オメガ3系脂肪酸のEPAやDHAは、粘膜細胞を強化し炎症を起こしにくくします。
腸内環境を整えて免疫細胞を活性化させる
「免疫」とは、体内で発生したがん細胞撃退や、ウイルスや細菌などの異物から体を守るための自己防衛システムです。免疫の仕組みは幾つもの免疫細胞が協調しあって働いています。
・腸内環境を整える
免疫細胞の約6割は腸にいると言われています。腸内の免疫細胞を活性化させるには、腸内の善玉菌を増やし、同時に善玉菌のエサ(水溶性食物繊維、オリゴ糖)を摂る事です。
・NK細胞の活性化
NK細胞は、体内に侵入した細菌やウイルスを攻撃し退治してくれます。NK細胞活性が低いと、免疫力の低下により感染リスクやがんになるリスクが高くなっていきます。腸内環境を整え免疫細胞を活性化し、運動習慣、睡眠習慣を良くします。ポジティブな思考で過ごし、笑いながら感謝の気持ちを持って過ごしましょう。
白血球の活性化
白血球は血液やリンパ液中にあって、ウイルスや細菌のかつどうを阻み、それらを死滅させるよう働いています。普通ビタミンCは白血球中にたくさん貯蔵されています。ところが、風邪やウイルスなどの感染症にかかると白血球中のビタミンCは急速に減少するのです。そして病気が治ると、徐々に元の量に戻ります。多くの研究からビタミンC不足の状態では免疫能力が低下し風邪やウイルスにかかりやすい事が分かっています。また一般に風邪をひきやすい人は、白血球中のビタミンC濃度が低いという結果も出ています。不足分の補給というより、もっと積極的にビタミンCを摂る事で、風邪の予防に効果があった、あるいは症状を軽減したり回復を早める事ができたという報告もあります。
体温を上げる
免疫力が正常に保たれる体温は、36.5℃程度と言われています。免疫力は体温が1℃下がると30%低下し、逆に1℃上がると免疫細胞が活性化し一時的には最大5〜6倍アップするとも言われています。定期的な運動や毎日の入浴を心がけ、冷たいドリンクを飲み過ぎず、栄養バランスの整った食事をしましょう。
抗ウイルス効果・免疫力向上に役立つ栄養素
・カテキン
カテキンは、細菌にもウイルスにも有効です。
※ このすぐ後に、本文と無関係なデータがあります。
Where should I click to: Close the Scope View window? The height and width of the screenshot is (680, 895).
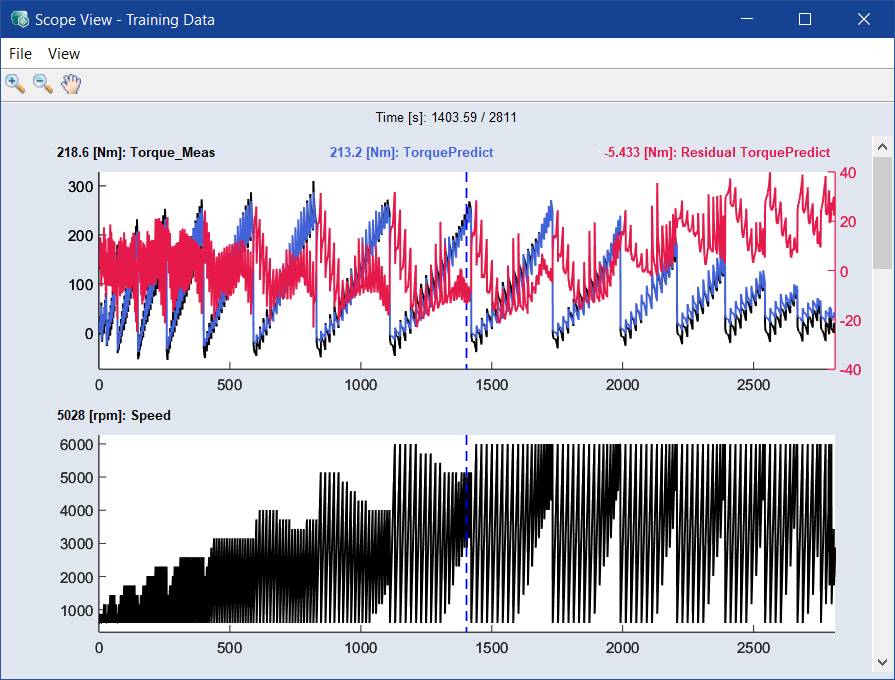864,19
ウイルスは細胞の中で増殖しますが、カテキンを取り入れるとウイルスが細胞につきにくい状態になるので、細胞内での増殖を抑制すると言われています。カテキンの中でも特にEGCg(エピガロカテキンカレート)は、インフルエンザ予防の可能性や免疫の働きをサポートすると言われています。
・ビタミンD
ビタミンDはカルシウムの吸収を促進するなど骨の健康に欠かせない重要なビタミンとして考えられてきました。ところが最近の研究により免疫力を高め花粉症やインフルエンザ対策にも役立つ事が明らかになってきました。
・亜鉛
亜鉛は、多くの研究で人体の基本的な免疫機能において根本的な役割を支持しています。免疫細胞は日々の脅威に対応するために迅速に分裂しなければなりません。亜鉛には細胞分裂や新陳代謝を促す働きがあるため、適量を摂取すれば免疫細胞が活性化して免疫力を高める効果が期待できます。
・βグルカン
βグルカンには、免疫システムで重要な働きをする白血球に働きかけ活性化させて免疫力をアップさせアレルギーの予防や改善にも効果があると言われています。
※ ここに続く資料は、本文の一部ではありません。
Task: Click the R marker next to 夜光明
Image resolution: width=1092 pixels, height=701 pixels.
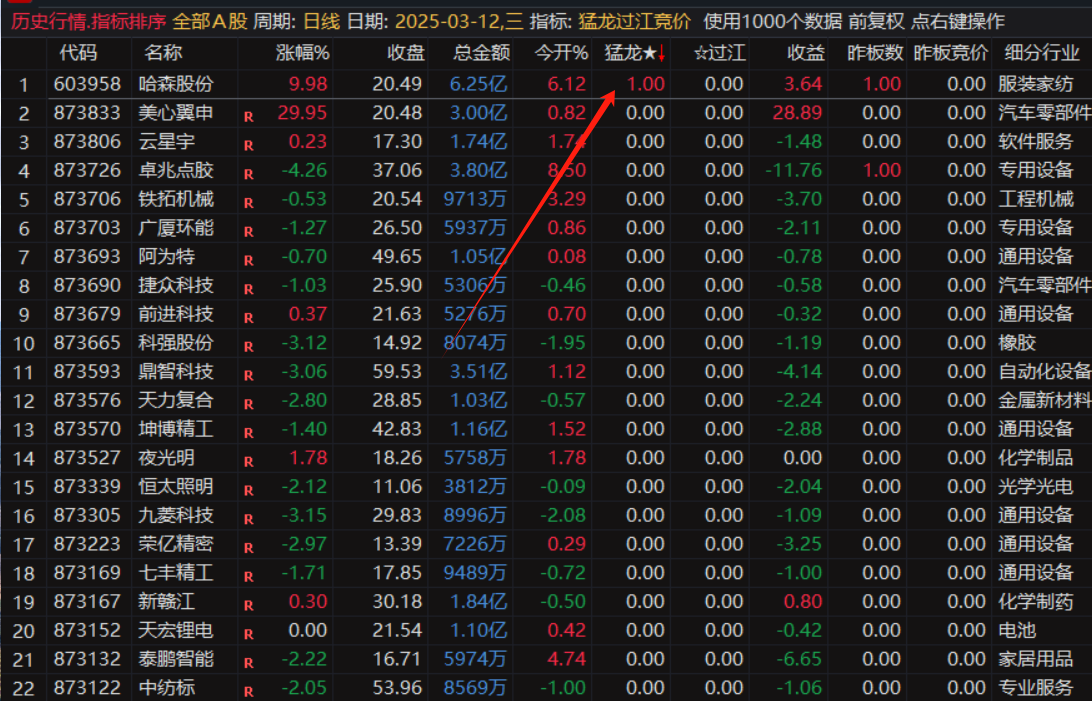Action: [x=248, y=461]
非常事態なときにこそ真価が問われます。自分ができること(自分の思考と行動)にフォーカスして、どんな逆境になっても曲がらない他者への思いやりのある人間でありたいと思っています。この状況はいつか必ず回復します。予防医学に携わってきた意味や意義を再考し、今こそ他者と世の中に貢献でき、他者と世の中と自分を幸せに導ける事に確信を持っています。
まずは自分自身と大切な人の健康管理をしてください。
1日も早く世の中が良い方向に進むように祈っています。